I’m comfortably retired, healthy and active. We eat fantastic food we cook ourselves, buy wine at the local vineyard and fresh produce from the farmer’s market. There’s world-class beauty in every direction, yet getting out of the car yesterday, I heard myself grunt and groan as though I were miserable.

I can hike for miles, yet getting out of the Honda is a bridge too far?

I asked Dale. “I don’t know,” he said with a heavy sigh, “but we both do it all the time.” To be honest, I noticed Dale’s excessive noise. He’ll be pulling a pot out of the cupboard, and then you hear all this ugh, huh, whoo. Heart attack? Stroke? Aliens?

Are you OK?

Yes! Stop asking me that.

Sure, but try not to act like you’re dying. Unless you really are, and then you’d better tell me or I’ll kill you myself.
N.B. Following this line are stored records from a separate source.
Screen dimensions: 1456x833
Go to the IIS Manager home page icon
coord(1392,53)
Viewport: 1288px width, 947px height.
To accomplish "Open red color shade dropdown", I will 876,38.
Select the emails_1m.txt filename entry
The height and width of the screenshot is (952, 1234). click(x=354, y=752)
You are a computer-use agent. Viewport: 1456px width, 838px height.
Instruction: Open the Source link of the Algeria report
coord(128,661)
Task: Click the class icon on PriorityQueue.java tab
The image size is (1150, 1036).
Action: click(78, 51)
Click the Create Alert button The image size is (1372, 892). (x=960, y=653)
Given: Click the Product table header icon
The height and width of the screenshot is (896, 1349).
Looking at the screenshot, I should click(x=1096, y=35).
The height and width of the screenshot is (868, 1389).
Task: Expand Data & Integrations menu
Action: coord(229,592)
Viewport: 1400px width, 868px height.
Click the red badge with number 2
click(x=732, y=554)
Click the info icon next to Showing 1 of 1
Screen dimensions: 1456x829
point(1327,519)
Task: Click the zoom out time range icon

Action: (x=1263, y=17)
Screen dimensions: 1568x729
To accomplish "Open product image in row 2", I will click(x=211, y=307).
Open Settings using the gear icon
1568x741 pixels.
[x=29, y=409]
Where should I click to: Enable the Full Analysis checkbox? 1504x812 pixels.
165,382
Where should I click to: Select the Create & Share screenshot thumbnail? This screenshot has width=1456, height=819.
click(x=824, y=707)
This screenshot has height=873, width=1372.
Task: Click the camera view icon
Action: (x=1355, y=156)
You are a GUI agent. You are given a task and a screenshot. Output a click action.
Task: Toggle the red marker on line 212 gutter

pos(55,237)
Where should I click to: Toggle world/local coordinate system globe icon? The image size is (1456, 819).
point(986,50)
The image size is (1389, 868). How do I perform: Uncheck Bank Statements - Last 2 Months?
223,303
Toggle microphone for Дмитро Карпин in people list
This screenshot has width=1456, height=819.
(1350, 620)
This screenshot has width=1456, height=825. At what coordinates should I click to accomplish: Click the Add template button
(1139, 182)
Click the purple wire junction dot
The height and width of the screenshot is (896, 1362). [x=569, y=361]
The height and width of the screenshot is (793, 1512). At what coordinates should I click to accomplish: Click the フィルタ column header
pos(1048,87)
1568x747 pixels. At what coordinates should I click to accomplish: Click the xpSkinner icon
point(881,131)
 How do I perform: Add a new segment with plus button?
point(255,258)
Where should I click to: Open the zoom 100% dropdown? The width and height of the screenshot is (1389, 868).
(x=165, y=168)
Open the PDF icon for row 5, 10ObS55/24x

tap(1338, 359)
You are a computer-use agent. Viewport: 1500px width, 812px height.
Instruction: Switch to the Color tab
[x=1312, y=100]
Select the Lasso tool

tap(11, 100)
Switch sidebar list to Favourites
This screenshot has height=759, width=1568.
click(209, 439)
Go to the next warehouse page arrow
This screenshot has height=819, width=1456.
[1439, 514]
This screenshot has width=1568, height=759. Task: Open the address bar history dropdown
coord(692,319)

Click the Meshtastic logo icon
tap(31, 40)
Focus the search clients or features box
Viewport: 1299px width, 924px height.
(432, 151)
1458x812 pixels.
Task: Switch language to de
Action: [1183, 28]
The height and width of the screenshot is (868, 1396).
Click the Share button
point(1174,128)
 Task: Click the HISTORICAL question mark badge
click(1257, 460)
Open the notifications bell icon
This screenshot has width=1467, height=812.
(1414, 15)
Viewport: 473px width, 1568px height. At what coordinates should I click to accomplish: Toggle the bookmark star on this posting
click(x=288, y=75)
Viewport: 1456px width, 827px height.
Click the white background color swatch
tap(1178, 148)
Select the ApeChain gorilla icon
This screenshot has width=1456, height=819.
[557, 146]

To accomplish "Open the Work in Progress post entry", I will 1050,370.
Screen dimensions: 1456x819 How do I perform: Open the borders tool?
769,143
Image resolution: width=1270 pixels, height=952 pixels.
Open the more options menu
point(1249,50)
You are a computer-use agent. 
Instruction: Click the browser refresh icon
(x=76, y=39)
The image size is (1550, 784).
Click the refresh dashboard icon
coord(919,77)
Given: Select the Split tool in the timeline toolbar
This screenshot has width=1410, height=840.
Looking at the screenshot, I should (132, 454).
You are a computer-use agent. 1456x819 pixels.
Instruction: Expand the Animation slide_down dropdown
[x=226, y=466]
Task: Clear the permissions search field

Maybe it’s just part of aging. Old people noises? But it doesn’t matter, because we both agreed we’re not going to do it anymore. Oh, there will be those who say it’s impossible to quit, that grunting, groaning and heavy sighs are unavoidable. Yet … I feel certain we purred like finely tuned machines while hiking among the Sequoias last weekend.

As for quitting, we’ll see. I’m thinking abstinence will be hard for Dale, who is not what we’ll call task-oriented. He might think he wants to stop, but that moment will pass, and then he’ll be proud of his little noises. He’ll brag about them at parties, like he saw Janis at Woodstock.

On the other hand, I feel certain I can nip this in the bud. You give me a goal, and I will die trying, even if I make unpleasant sounds along the way.

What do you think? Are these annoying audibles a biological response hard-wired into our aging bodies or a habit we can unlearn?